De inrichting van de kerk is na de oorlog geheel gewijzigd, mede door oorlogsschade. Het meubilair is vervangen en er is een galerij aan de ingangszijde ingebouwd. Mogelijk vond men de kerk te donker en is daarom bij de aanzet van het gewelf een rij liggende glas in lood ramen aangebracht. In 1948 bracht de firma de Nooy en Zn acht glas-in-loodramen aan die door hun glazenier Q. Bakker zijn ontworpen. Zeven taferelen zijn gebaseerd op de scheppingsdagen. Vermoedelijk stamt ook het overige, abstracte, glas in lood, uit die tijd. Op basis van genoemde historische interieurfoto waren de oorspronkelijke ramen totaal anders en bevatten zij geen voorstellingen maar slechts hier en daar gekleurde vierkantjes. De ramen waren zodoende min of meer gelijk aan de ramen die Reitsma in de Oosterkerk in Kollum (Friesland) aanbracht Kollum, Oostenburgstraat 1 - Oosterkerk.
Ramen van Q. Bakker
Dag 1 God scheidde licht en duisternis. Het licht noemde hij dag, de duisternis noemde hij nacht.
Dag 2 God schiep het hemelgewelf, het uitspansel, dat de watermassa onder het gewelf scheidde van het water erboven.
Dag 3 God liet het water samenvloeien. Het droge noemde hij aarde, het samengestroomde water noemde hij zee. Voorts liet God zaadvormende planten en bomen ontkiemen.

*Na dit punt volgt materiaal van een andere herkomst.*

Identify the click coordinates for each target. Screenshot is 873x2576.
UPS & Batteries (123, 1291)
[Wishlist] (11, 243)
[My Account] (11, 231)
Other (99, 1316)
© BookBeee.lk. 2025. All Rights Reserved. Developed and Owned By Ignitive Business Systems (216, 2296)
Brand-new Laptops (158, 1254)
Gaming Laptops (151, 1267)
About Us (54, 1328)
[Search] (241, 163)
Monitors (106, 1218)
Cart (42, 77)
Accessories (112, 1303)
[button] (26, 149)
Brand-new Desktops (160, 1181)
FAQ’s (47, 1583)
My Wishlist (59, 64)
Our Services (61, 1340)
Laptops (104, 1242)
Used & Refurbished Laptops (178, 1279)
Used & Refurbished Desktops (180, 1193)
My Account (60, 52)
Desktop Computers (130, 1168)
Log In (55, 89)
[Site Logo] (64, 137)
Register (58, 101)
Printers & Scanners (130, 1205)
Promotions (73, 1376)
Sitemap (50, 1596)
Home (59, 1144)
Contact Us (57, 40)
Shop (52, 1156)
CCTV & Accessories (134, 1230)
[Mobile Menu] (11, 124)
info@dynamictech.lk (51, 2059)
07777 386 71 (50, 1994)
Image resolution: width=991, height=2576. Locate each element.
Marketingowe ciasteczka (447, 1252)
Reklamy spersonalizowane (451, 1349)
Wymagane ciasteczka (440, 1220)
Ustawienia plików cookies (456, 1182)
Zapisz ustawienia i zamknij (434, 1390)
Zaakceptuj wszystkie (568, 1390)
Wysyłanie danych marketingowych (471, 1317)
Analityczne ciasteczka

Dag 4 God schiep de lichten aan het hemelgewelf, zon, maan en sterren als markering voor seizoenen, dagen en jaren. Het grote licht (de zon) om over de dag te heersen, het kleine (de maan) om over de nacht te heersen.
Dag 5 God liet het water wemelen van levende wezens, en boven de aarde liet hij vogels vliegen. En God zegende hen, opdat de vogels en de vissen talrijk zouden worden.
Dag 6 God schiep de landdieren: het vee, kruipende dieren en wilde dieren.
Vervolgens besloot God de mens te maken, naar zijn evenbeeld, om heerschappij te voeren over alle andere schepselen. God schiep eerst de mens (als hem) en in tweede instantie als man en vrouw (hen).
Dag 7 Op de zevende dag was Gods schepping voltooid, en rustte hij.
Achtste raam: een geestelijke voorstelling uit Het Boek der Openbaringen uitgebeeld in de neerdaling van het Nieuwe Jeruzalem.
Literatuur
- Kees van der Ploeg en Teo Krijgsman, Egbert Reitsma architect 1892-1976. Meester in baksteen (Uitgeverij Noordboek, 2014).
- Prof. Ir. J.G. Wattjes, Moderne Kerken in Europa en Amerika (Amsterdam, 1931).
Orgel
Het orgel is in 1965 als opus 526 gebouwd door de firma Willem van Leeuwen Gzn (Leiderdorp). In 1985 wordt het gereinigd en opnieuw geïntoneerd door de firma Ernst Leeflang (Apeldoorn).
- Dispositie
- Hoofdwerk (manuaal 2): Praestant 8' - Roerfluit 8' - Octaaf 4' - Nachthoorn 2' - Mixtuur 5 sterk - Trompet 8'.
- Rugwerk (manuaal 1): Holpijp 8' - Gemshoorn 4' - Praestant 2' - Quint 1⅓' - Sesquialter 2 sterk - Scherp 3 sterk - Dulciaan 8' - Tremulant.
- Pedaal: Subbas 16' - Octaaf 8' - Fagot 16' - Schalmei 4'.
- Koppelingen: Hoofdwerk aan Pedaal - Rugwerk aan Pedaal - Rugwerk aan Hoofdwerk.
Mechanische sleepladen. Manuaalomvang: C-g3. Pedaalomvang: C-f1.